Lesson 1.1: How the Mediterranean Sea Came To Be

Subject

Topic 1: What Is the Mediterranean?

Description

This lesson describes the geologic history of the Mediterranean through study of animated video and maps.

Creator

Susan Douglass

Source

Our Shared Past in the Mediterranean: A World History Curriculum Project for Educators

Publisher

Ali Vural Ak Center for Global Islamic Studies, George Mason University

Date

2014

Rights

2014 Ali Vural Ak Center for Global Islamic Studies, George Mason University, published under Creative Commons – Attribution-No Derivatives 3.0 License

Duration

30-45 minutes

Objectives

• Students will identify tectonic forces that created the Mediterranean Sea and surrounding landscape • They will draw correlations between tectonic forces in the Mediterranean region and the current topography and seismic activity there.

Materials

1. Student handouts 1.1.1 (Digital Tectonic Activity Map); 1.1.2 (video questions for “The Formation of the Mediterranean Sea”)

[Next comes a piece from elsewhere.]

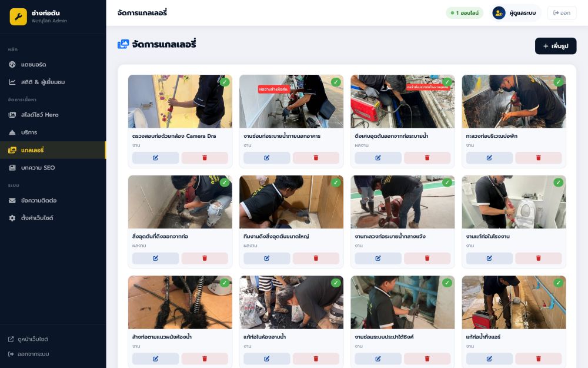Click trash icon for สิ่งอุดตันที่ดึงออกจากท่อ card
588x368 pixels.
point(205,258)
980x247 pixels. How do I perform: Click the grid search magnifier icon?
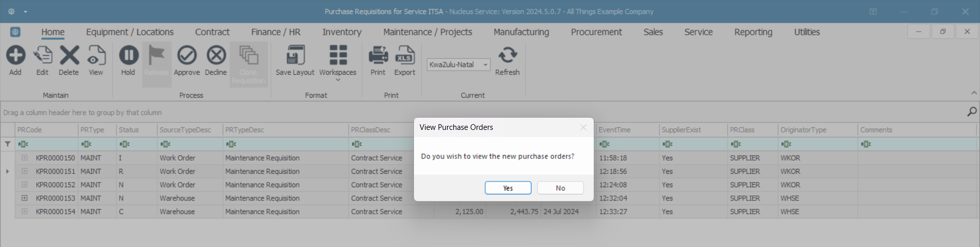click(x=972, y=111)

2. Video segment “The Formation of the Mediterranean Sea, Chapter One” on the geologic formation of the Mediterranean at http://www.youtube.com/watch?v=MAJp65hxS8M - from Journey to the depths of the Mediterranean Sea Ivan Saliba, Planet Sea Productions, produced by Shaun Arrigo, Planet Sea Productions, 2007.

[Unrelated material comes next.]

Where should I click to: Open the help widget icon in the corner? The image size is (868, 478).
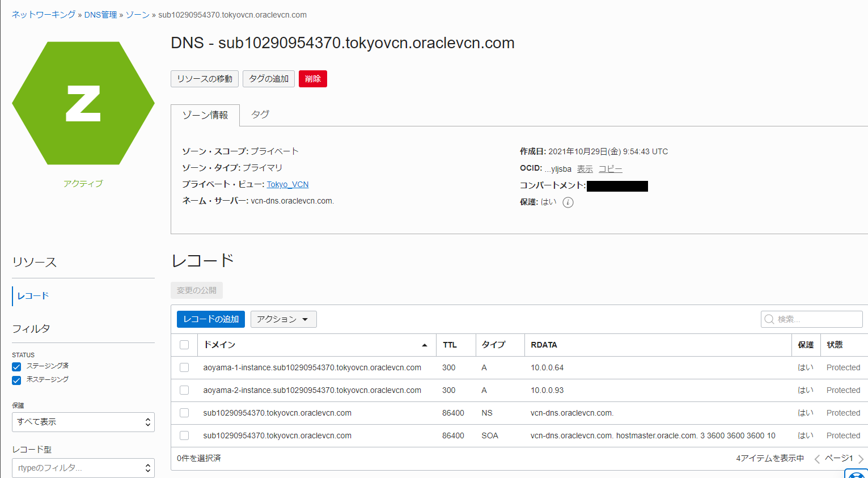(x=857, y=474)

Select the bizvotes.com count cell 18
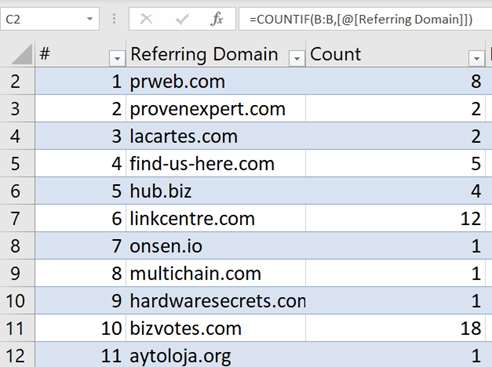(395, 328)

3. OPTIONAL: see links to features on discoveries about the ancient Black Sea flood, under Lesson Plan Text, #6.

Lesson Plan Text

1. Start by showing (and repeating, if necessary) a 1-minute animated gif of tectonic movement in the past 750 million years, University of California Museum of Paleontology. “Plate Tectonics Animation.” http://www.ucmp.berkeley.edu/geology/anim1.html. Note the long time periods over which these movements took place (mere centimeters per year!), using the slider to the right of the animated map. Have students focus on the formation of the Mediterranean region.

2. Use Student Handout 1.1.1, the Digital Tectonic Activity Map (DTAM) to introduce or review the concept of plate tectonics, describing the different types of forces that act on the earth’s crust. Have students look over the map and answer the questions. Check student understanding of the map key symbols and the effects of spreading zones, subduction zones, faults and uplift in moving continental plates and altering landforms.

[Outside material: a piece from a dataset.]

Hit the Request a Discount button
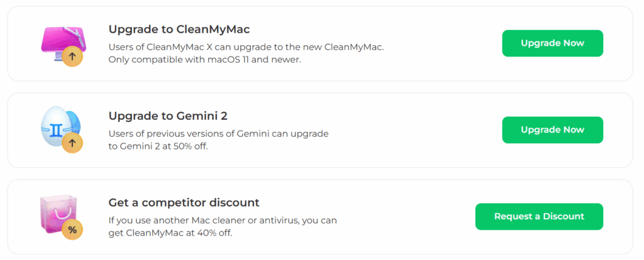This screenshot has width=644, height=260. (539, 217)
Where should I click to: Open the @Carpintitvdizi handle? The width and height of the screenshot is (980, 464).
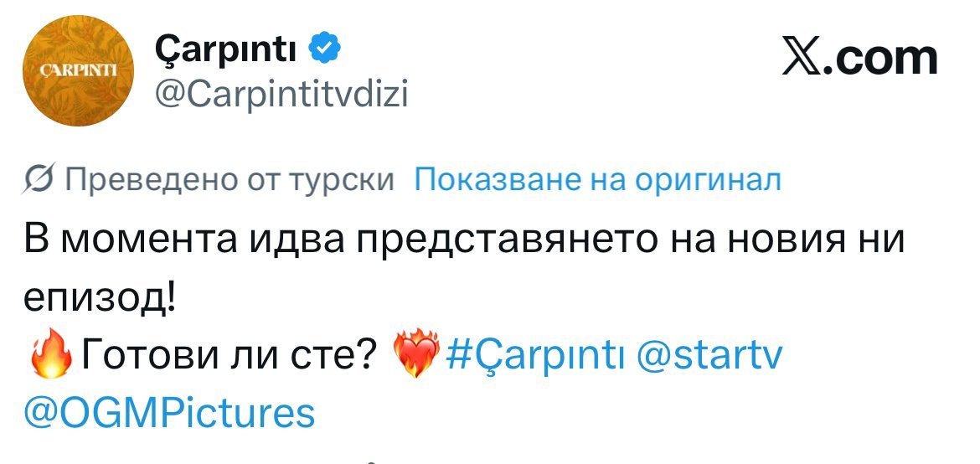pos(281,95)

3. Turning to the second page of the handout, students focus on the detail of the Mediterranean portion of the map. Read this caption from the DTAM map: “The Mediterranean Sea is one of the world's most geologically active areas, even though the regional plate motion is relatively slow. (The blue, yellow, and red lines indicate different types of faults. Red dots represent volcanoes active within the past million years.”) You may ask students to compare the Mediterranean with other areas of the map such as the Caribbean, Southeast Asia and the Far East. Using the key on the full map, students identify and trace the outlines of tectonic forces that have shaped the Mediterranean during the past 1 million years and correlate them to the topographical maps showing mountains rimming the Mediterranean.

4. Explain that this map only shows the last million years of tectonic activity, while the events that created the Mediterranean Sea extend to many millions of years earlier.

5. Using Student Handout 1.1.2 for comprehension and review, view the 7-minute video “The Formation of the Mediterranean Sea, Chapter One” on the geologic formation of the Mediterreanean at http://www.youtube.com/watch?v=MAJp65hxS8M - from Journey to the depths of the Mediterranean Sea Ivan Saliba 3D, Planet Sea Productions, produced by Shaun Arrigo, Planet Sea Productions, 2007.

6. Another important event related was the formation and evolution of the Black Sea. Recent explorations by undersea archaeologist Robert Ballard has uncovered evidence of human settlements along an ancient shoreline that is now submerged. A cataclysmic flood about 7, 500 years ago. Based on earlier theories and studies in a 1998 book by Ryan and Pittman, the new evidence for a flood of salt water from the Mediterranean into the Black Sea is seen as possibly accounting for biblical stories of Noah’s flood. See articles and a video on these Black Sea discoveries at http://www.pbs.org/saf/1207/features/noah.htm , http://www.nationalgeographic.com/blacksea/ax/frame.html and animation here http://www.youtube.com/watch?v=oIun8FdqCE4&list=PL20AA6E1346A4A618 .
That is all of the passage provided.